The Navy ended the search for a missing U.S. sailor in the North Arabian Sea, officials said more than 48 hours after a “man overboard” alert was sounded aboard the USS Nimitz aircraft carrier, officials said Tuesday.
The Nimitz and the guided-missile cruiser USS Princeton began the search for 29-year-old Petty Officer 2nd Class Ian McKnight on Sunday, after officials conducted a muster and thoroughly searched the carrier for him, said Cmdr. Rebecca Rebarich, spokeswoman for the Bahrain-based U.S. 5th Fleet.
Search and rescue operations began after the alert was sounded at 6:47 p.m. that day, she said. Air Force aircraft joined in the search before it was ended on Tuesday.
The extensive search efforts failed to find the information systems technician, who’d pinned on petty officer second class rank in August.

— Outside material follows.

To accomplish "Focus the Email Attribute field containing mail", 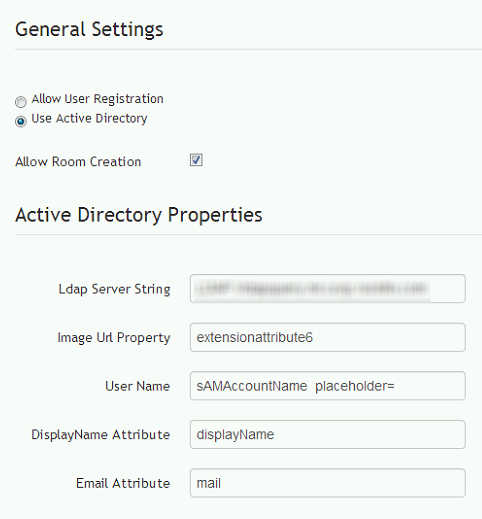I will click(x=328, y=483).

“We are deeply saddened as we call off the search for IT2 Ian McKnight,” Capt. Max Clark, commanding officer of the Nimitz, said in a statement on Tuesday night. “We hold his family and his friends in our hearts during this difficult time.”
His next of kin had been notified that he was listed duty status whereabouts unknown, or DUSTWUN, Rebarich said. That casualty status is used when there’s not enough evidence to determine the cause of a sailor’s absence, but officials have reason to believe it’s not a voluntary “unauthorized absence,” or UA, the Navy equivalent of AWOL.

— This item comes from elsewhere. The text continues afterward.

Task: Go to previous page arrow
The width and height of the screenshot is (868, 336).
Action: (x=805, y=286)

Under Navy regulations, a commander has up to 10 days to conduct search and rescue efforts, investigate a sailor’s disappearance, and make preliminary assessments and recommendations.
After that, if the sailor or their remains have not been recovered and there is no conclusive evidence of death or UA, the commander may list the person as “missing.”
A person may also be listed as deceased, even if their remains are not recovered, if there is enough evidence to overcome “any reasonable doubt or logical possibility” that the sailor may have survived, regulations state.
The Arabian Sea covers about 1.5 million square miles in the northern part of the Indian Ocean, stretching from the Horn of Africa and Arabian Peninsula in the east, to India in the west. It connects to the Red Sea via the Gulf of Aden and the Persian Gulf via the Gulf of Oman.
The search this week came more than 13 months after an extensive operation in the same sea failed to find Petty Officer 2nd Class Slayton Saldana, a sailor who had reportedly gone overboard from the carrier USS Abraham Lincoln and was declared dead several days later on July 30, 2019.
McKnight, of North Carolina, enlisted in the Navy in February 2018 and was assigned to the Nimitz the following February. His disappearance remains under investigation, Rebarich said in a statement.
The Nimitz is the flagship of Carrier Strike Group 11 and is deployed to the 5th Fleet area of operations to patrol the waters and ensure the security of critical chokepoints in the U.S. Central Command region connecting the Mediterranean Sea and Pacific Ocean through the Western Indian Ocean.
“The strike group team sends our thoughts and prayers to the family of Petty Officer McKnight,” said Rear Adm. Jim Kirk, the strike group’s commander. “I offer my thanks to all the sailors and airmen who were involved in the search for our shipmate.”